Before his death in 1375 he had his brother Paolo Alboino (who had been in prison since 1365) assassinated to give the succession to his illegitimate sons Bartolomeo II and Antonio. The latter however were forced by the city's bankruptcy to accept the protectorate of Bernabò Visconti.
Despite his ruthless character, Cansignorio ruled Verona quite moderately and enriched it with numerous constructions, including the first masonry bridge over the Adige since the Ponte Pietra (Verona) and the first watchtower in Italy, the Gardello. Cansignorio's tomb is one of the notable Gothic Scaliger tombs in the courtyard of Santa Maria Antica of Verona.

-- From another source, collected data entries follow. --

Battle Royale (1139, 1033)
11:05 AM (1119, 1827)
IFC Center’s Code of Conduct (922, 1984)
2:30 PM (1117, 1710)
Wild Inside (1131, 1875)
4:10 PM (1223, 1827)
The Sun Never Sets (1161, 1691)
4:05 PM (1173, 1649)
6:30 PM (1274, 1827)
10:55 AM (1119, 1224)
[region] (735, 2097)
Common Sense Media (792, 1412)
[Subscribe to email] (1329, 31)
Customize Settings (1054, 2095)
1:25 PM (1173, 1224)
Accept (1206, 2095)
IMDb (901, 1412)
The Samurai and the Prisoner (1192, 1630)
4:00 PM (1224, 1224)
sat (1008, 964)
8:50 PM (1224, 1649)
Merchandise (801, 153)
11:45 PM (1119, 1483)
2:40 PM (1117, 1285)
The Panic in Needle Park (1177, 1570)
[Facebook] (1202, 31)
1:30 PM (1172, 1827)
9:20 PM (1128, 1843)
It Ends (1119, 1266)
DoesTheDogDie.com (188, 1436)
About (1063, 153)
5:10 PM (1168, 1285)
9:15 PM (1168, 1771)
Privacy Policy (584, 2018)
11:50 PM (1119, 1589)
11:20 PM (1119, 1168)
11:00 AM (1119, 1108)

Cansignorio married Agnes of Durazzo, second daughter of Charles, Duke of Durazzo and Maria of Calabria. Agnes was a younger sister of Joanna, Duchess of Durazzo and an older sister of Margherita of Durazzo, Queen consort of Charles III of Naples.
Their marriage was childless. Cansignorio had three known children, all illegitimate. His daughter Lucia della Scala married first Cortesia Serego and then Bernardino da Polenta of the ruling family of Ravenna. His sons Bartolomeo II della Scala and Antonio I della Scala would succeed as Lords of Verona.